■ Task directions ■
Lines from the top of the entries through the line that has "Click the First Person" must be duplicated exactly, and no others.

■ Task material ■

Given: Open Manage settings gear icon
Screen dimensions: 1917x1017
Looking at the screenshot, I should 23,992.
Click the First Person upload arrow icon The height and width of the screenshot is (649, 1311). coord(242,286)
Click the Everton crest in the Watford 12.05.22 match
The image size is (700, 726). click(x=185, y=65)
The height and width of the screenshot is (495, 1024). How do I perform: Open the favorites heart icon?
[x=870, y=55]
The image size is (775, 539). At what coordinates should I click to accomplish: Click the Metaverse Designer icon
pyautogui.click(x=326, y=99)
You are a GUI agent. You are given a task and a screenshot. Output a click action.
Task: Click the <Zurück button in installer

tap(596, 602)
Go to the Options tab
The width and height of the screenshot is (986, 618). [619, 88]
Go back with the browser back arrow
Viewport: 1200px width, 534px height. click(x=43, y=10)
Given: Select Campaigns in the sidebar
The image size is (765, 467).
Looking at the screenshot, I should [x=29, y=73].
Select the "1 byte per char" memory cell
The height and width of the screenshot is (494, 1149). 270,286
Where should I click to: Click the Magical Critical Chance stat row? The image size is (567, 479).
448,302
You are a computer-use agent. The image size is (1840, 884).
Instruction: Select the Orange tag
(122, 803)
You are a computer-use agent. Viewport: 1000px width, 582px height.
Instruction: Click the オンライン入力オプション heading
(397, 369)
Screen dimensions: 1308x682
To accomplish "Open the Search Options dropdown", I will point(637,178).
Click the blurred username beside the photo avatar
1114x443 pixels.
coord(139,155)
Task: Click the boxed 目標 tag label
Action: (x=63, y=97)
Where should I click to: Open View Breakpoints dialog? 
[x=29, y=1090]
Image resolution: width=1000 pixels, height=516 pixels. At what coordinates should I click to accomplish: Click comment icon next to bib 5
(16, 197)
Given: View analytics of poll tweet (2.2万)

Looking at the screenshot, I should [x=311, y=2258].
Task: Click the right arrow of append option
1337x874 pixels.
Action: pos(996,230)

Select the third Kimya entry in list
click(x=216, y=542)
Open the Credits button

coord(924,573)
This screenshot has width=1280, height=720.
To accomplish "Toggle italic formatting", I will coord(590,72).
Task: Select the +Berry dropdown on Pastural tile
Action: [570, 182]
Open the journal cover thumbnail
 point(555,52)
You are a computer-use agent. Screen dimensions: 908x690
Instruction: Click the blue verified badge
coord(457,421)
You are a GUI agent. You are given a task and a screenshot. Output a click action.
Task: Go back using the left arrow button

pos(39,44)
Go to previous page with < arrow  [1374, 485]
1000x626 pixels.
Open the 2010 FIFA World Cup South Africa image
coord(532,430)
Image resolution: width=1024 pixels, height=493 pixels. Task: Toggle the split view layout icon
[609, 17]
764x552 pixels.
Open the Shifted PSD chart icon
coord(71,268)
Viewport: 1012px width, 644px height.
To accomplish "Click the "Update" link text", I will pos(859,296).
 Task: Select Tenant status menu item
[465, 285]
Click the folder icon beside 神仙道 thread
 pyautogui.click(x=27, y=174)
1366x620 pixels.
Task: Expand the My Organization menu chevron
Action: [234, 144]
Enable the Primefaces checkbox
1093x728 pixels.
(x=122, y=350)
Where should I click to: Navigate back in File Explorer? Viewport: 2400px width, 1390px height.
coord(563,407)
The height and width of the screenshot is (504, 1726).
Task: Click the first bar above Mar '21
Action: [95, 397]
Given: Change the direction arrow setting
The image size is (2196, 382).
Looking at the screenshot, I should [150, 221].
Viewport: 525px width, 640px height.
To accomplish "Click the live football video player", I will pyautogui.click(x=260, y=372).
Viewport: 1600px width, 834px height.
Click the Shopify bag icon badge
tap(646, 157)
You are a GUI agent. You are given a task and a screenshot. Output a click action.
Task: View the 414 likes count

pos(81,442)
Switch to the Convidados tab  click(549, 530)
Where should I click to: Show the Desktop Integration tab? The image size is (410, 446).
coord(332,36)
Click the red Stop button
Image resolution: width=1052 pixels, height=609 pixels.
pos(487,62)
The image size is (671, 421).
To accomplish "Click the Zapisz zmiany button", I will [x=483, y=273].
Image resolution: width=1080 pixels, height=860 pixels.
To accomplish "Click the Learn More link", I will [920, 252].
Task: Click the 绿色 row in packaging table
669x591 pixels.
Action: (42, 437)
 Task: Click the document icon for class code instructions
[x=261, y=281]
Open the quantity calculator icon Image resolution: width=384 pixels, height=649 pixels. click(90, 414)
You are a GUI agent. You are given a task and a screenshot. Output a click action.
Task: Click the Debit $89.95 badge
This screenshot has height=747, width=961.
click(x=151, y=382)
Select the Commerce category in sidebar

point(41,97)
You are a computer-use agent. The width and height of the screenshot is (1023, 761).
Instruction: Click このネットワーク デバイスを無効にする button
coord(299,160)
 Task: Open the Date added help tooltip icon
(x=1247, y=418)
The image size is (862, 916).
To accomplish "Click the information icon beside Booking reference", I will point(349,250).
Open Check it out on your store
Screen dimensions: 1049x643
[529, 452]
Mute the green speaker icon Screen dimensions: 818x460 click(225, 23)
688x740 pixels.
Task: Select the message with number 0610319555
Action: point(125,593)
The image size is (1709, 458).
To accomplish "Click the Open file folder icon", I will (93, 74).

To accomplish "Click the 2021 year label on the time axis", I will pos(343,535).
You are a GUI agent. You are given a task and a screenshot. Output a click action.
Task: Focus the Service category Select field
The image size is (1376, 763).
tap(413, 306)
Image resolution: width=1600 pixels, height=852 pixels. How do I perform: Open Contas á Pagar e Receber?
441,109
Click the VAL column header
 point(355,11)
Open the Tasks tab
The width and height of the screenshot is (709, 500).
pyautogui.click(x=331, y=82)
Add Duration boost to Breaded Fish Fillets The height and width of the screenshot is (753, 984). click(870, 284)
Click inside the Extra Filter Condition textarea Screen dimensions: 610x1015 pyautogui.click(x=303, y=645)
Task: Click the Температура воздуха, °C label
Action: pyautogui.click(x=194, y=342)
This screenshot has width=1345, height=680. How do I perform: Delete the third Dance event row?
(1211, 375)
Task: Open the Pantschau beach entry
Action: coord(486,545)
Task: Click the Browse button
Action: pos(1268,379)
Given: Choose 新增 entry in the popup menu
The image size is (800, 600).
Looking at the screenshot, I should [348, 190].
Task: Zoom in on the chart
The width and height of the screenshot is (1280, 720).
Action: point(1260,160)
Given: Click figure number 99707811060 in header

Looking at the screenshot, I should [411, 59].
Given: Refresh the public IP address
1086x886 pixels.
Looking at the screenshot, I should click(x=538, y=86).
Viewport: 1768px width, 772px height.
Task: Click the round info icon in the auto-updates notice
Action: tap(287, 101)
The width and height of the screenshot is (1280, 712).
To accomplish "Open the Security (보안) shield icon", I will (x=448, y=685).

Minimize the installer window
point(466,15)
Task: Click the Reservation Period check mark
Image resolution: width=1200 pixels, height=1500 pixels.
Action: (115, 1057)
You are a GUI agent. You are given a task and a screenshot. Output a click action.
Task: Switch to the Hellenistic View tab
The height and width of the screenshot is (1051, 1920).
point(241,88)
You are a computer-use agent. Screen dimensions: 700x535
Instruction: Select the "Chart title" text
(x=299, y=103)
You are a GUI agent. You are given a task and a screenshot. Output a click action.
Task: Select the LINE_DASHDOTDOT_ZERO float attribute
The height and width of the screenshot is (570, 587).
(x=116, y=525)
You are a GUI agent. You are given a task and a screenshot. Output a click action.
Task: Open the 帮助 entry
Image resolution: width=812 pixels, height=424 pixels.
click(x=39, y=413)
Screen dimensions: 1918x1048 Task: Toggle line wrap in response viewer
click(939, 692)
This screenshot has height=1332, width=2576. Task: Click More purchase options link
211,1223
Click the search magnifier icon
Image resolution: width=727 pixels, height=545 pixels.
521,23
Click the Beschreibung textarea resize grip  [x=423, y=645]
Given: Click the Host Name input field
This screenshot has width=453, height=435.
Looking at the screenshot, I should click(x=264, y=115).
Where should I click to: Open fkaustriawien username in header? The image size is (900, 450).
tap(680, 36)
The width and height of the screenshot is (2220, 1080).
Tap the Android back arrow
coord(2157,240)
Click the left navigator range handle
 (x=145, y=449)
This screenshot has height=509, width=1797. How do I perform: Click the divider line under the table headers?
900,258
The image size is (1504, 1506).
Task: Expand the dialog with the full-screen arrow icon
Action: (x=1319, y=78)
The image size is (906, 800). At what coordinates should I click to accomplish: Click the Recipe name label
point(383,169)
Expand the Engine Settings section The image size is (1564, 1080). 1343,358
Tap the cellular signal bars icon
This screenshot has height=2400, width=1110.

■ Final answer ■
Given: Open Manage settings gear icon
Screen dimensions: 1917x1017
Looking at the screenshot, I should 23,992.
Click the First Person upload arrow icon The height and width of the screenshot is (649, 1311). coord(242,286)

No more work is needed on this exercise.